→ AIM OF THE TASK: Copy the lines starting at the one that contains "Where should I click to: Sort" and ending at the last of the lines, without any change. Omit the pictures from your answer.

****************

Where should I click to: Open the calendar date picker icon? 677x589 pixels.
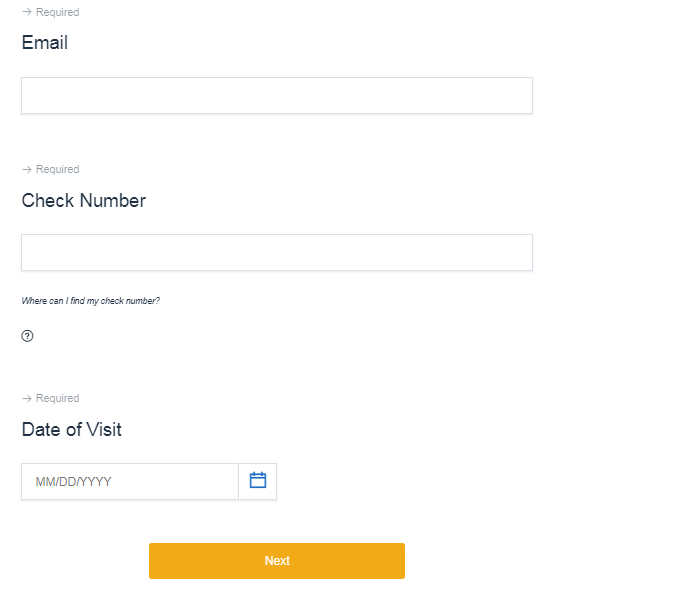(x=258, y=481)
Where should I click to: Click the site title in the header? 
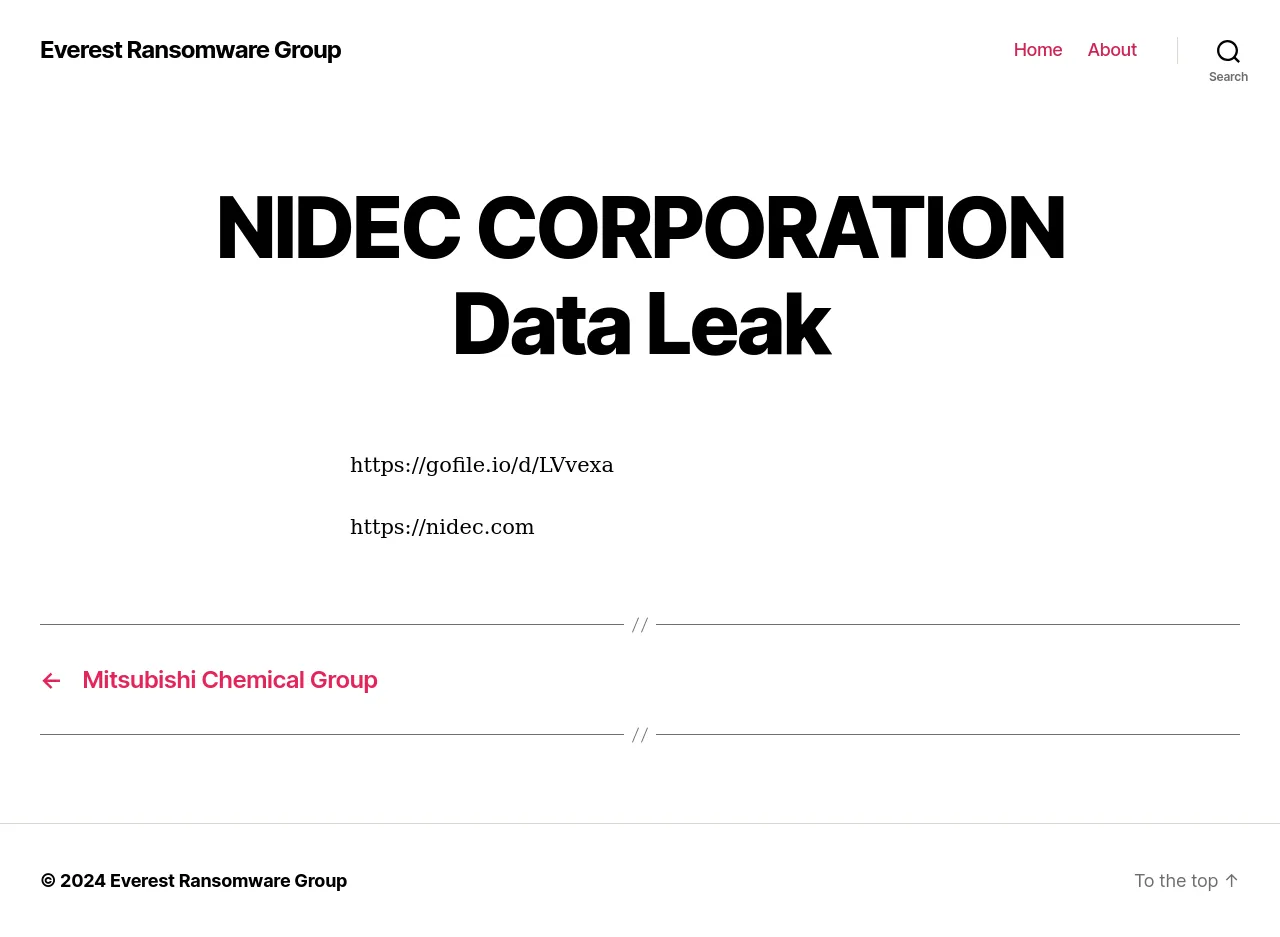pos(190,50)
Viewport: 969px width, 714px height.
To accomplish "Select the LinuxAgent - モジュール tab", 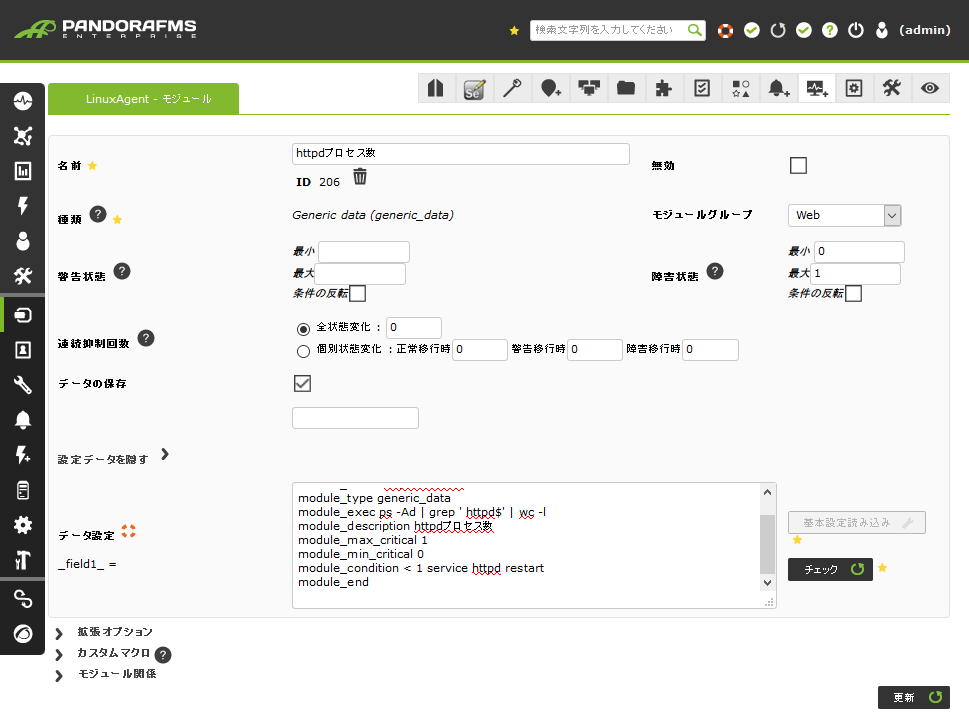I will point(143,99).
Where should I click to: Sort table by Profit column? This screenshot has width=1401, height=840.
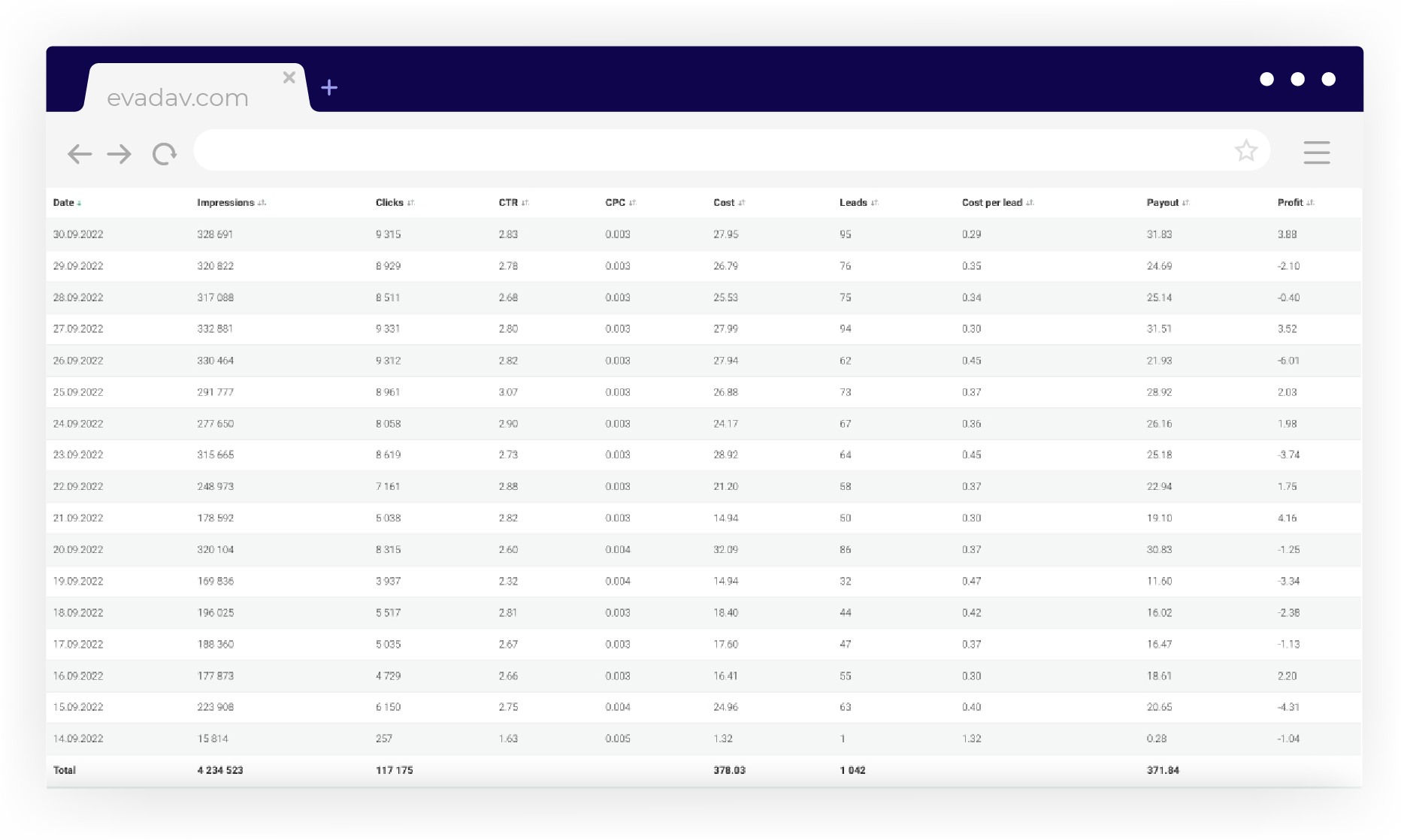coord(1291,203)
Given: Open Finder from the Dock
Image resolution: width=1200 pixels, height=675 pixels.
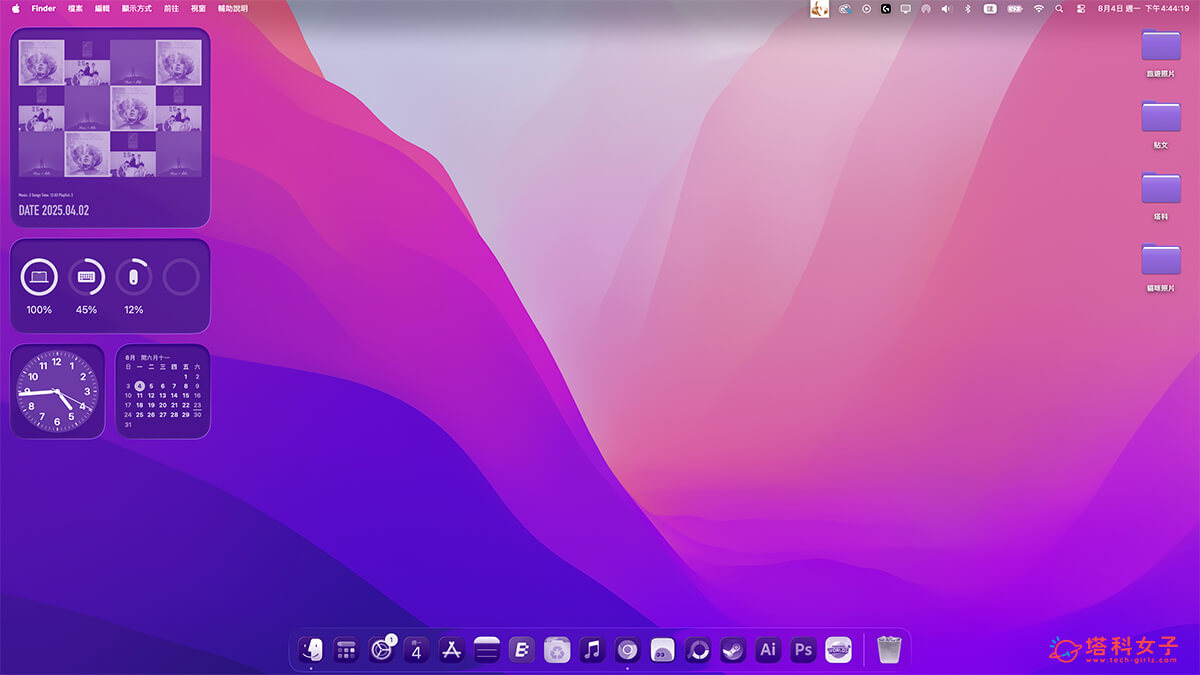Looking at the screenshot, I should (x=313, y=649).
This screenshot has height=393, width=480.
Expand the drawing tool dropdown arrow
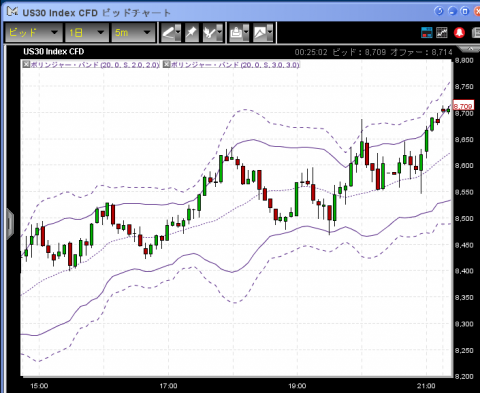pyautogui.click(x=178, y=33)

****************

→ WORKED ANSWER:
Where should I click to: Sort table by Profit column? This screenshot has width=1401, height=840.
coord(1291,203)
Given: Open Finder from the Dock
Image resolution: width=1200 pixels, height=675 pixels.
Looking at the screenshot, I should (x=313, y=649).
This screenshot has height=393, width=480.
Expand the drawing tool dropdown arrow
pyautogui.click(x=178, y=33)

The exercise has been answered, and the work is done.